Washburn welcomes new teacher

Jordan Loomis / Washburn Review

Few people ever get the opportunity to experience their deepest and most passionate desires in life, and if they do, most of the time, they take them for granted.

Life is far too short to just let passions slip away. So, instead of letting passions simmer, why not try to balance them together? Washburn’s director of opera, Sylvia Stoner, has.

Stoner grew up in a small, polish American neighborhood in Kansas City, Kans.

“We had a lot of cultural activities,” said Stoner.

Church was very important to Stoner because she belonged to the choir and folk dancers.

“There’s a certain level of musical awakening that happens to people while experiencing it for the first time,” said Stoner. “This is where I was first swept up into music.”
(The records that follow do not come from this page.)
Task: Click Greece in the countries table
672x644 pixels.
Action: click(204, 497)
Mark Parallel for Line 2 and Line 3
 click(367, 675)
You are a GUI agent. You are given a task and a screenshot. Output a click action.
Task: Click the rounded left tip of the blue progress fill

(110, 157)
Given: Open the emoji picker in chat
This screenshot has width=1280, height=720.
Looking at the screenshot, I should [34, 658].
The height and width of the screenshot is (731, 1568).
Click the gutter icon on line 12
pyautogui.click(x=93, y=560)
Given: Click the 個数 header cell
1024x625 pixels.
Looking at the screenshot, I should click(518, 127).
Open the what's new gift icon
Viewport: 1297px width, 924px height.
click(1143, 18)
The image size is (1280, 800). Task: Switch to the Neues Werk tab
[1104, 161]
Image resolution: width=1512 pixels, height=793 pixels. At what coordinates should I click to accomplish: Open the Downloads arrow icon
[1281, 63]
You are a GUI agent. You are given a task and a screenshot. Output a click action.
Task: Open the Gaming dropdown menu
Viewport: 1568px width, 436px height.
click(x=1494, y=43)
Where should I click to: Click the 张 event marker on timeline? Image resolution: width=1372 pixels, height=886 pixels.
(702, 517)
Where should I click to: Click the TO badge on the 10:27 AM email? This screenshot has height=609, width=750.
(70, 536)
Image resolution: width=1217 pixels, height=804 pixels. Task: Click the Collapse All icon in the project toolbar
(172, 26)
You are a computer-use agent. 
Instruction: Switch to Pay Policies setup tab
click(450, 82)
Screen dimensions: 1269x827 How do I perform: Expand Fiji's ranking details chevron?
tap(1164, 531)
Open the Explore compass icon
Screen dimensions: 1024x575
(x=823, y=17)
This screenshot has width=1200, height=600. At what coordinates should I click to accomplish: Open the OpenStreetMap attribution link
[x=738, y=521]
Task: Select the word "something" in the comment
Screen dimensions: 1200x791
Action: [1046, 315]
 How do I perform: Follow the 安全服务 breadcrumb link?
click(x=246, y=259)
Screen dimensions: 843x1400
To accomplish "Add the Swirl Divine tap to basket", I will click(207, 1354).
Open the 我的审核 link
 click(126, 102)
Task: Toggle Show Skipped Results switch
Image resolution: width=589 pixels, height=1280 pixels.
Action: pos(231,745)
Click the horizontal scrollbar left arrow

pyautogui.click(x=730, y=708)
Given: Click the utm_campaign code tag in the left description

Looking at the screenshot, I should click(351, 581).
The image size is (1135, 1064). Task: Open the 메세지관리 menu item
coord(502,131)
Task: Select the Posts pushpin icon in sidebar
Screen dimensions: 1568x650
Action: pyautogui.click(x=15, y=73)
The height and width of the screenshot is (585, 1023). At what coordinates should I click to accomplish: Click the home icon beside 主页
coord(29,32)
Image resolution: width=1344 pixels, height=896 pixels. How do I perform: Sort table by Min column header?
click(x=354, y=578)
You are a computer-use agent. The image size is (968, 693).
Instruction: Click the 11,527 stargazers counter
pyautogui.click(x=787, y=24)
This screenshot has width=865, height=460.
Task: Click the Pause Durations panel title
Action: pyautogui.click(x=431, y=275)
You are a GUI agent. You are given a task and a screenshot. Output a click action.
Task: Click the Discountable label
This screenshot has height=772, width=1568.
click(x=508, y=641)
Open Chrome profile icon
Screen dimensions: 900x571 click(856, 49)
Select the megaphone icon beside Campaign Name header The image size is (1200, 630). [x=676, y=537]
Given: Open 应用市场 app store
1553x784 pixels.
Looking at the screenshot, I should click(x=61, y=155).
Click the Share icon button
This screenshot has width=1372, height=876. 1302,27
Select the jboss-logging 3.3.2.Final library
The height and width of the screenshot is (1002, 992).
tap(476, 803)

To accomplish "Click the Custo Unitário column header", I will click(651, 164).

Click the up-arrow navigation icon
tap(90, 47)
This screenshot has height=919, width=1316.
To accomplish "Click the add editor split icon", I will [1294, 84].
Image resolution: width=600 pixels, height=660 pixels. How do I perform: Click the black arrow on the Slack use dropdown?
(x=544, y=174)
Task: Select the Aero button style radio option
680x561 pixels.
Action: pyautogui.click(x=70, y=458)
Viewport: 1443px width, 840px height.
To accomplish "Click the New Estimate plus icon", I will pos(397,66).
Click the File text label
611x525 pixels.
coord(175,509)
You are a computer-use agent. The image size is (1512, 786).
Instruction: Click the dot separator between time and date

Stoner’s grandmother taught her how to play the piano and sing because according to Stoner, it was very appreciated in her family. Stoner’s mother also took her to see musicals, the orchestra and the ballet.

“I always felt like I was given the opportunity to find my voice,” said Stoner. “So, naturally, I hope that I can help give that same opportunity to my students.”

Later on, Stoner received her undergraduate degree at a small rural art school in New York called Skidmore College.

“I was a double major in music and theater,” said Stoner. “I participated in lots of plays at that school. It was absolutely wonderful.”

Then, shortly after, Stoner decided to receive her masters degree, followed by her doctorate from the University of Kansas.

As a woman of many professions, Stoner is a professional opera singer, as well as a stage director.

“I’ve predominantly done opera,” said Stoner. “But I’m also a part of Actor’s Equity, so I’m a professional actress as well.” Stoner has worked with several theater companies, including the Kansas City Repertory Theater, the Metropolitan Ensemble and the New Theatre.

In terms of opera, Stoner has worked with the Lyric Opera in Kansas City. Along with working with companies in New York, Stoner has also done national tours.

Beyond life on the stage, Stoner discovered that she has a passion for teaching.

“I feel very lucky to have been hired here at Washburn University as the new director of opera,” said Stoner. “Already I can see a lot of good, raw talent in my students.”

Stoner’s passion for her music is an outlet she wishes to share with her students.

“If I’m going to ask my students to get up and perform in front of people, I feel like I should keep doing it also,” said Stoner.

Music is such an exciting outlet to Stoner; any creativity that she can help her students learn to control would be enough for her.

“That is my challenge to my students,” said Stoner. “To make their music mean something to other people means a lot to me.

Even though Stoner spends a large amount of her time right now teaching and performing, she’s also balancing an entirely new passion—parenting.

“I have an 11 month old newborn,” said Stoner. “My husband and I are both musicians and teachers, so we’re trying to alternate between schedules to be with her.”

Stoner is also expecting some upcoming productions later this year. Even though it may be hard to believe, Stoner is still performing.

“I have an opera that I’m doing in December and I’ve also got a play coming up in February,” said Stoner.

According to Stoner, a person cannot be happy when they forget what they truly love.

“I will probably always be performing,” said Stoner.